***** Recorded data
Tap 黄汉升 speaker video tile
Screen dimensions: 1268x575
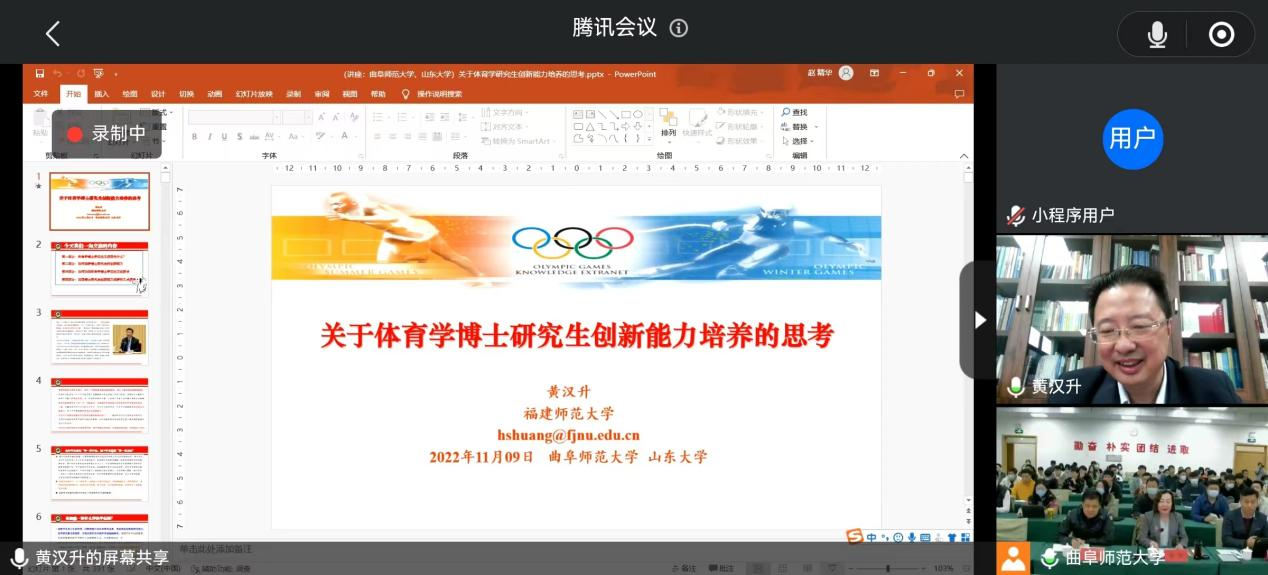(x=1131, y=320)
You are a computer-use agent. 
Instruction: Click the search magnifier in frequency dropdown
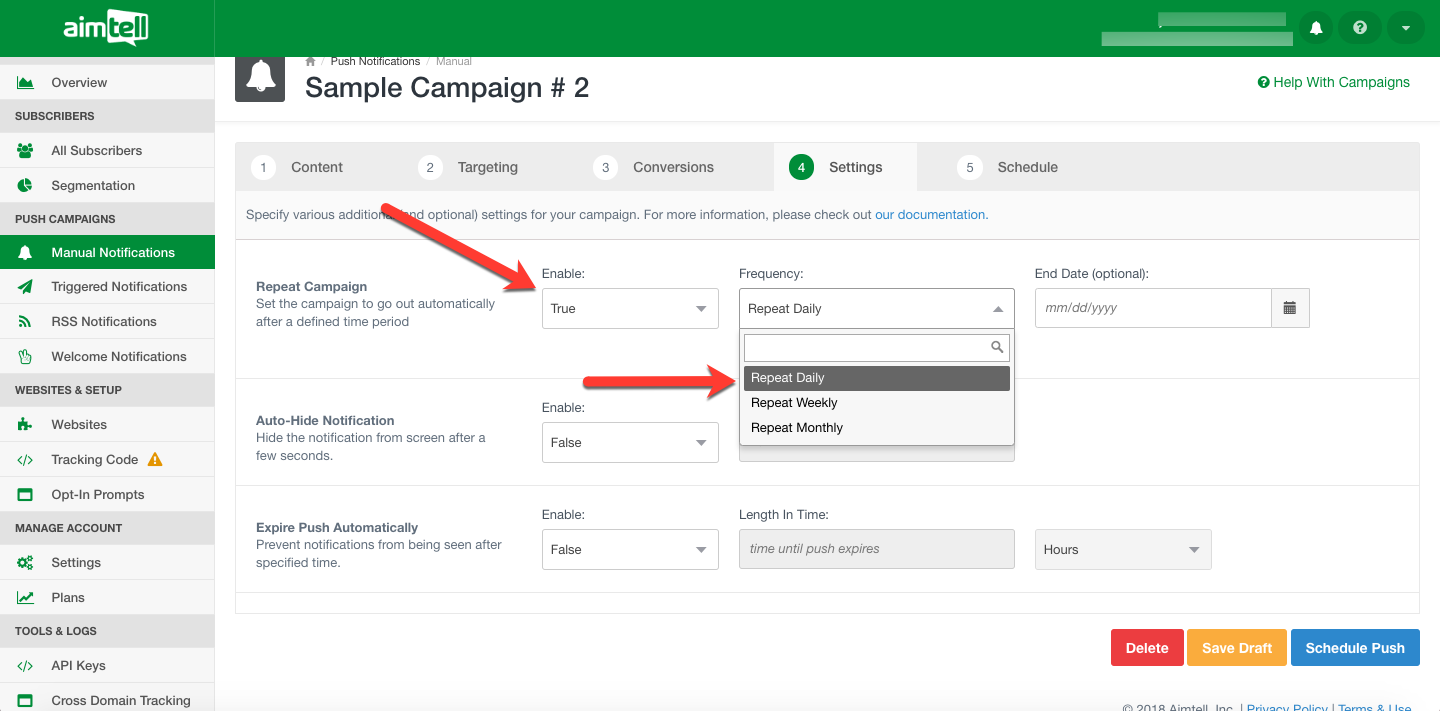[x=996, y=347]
**********
* Assigned task *
Restate, word for word and without pictures, the lines from the line containing "Instruction: Click the" to the last line of the records above.

* Your solution *
Instruction: Click the search magnifier in frequency dropdown
[x=996, y=347]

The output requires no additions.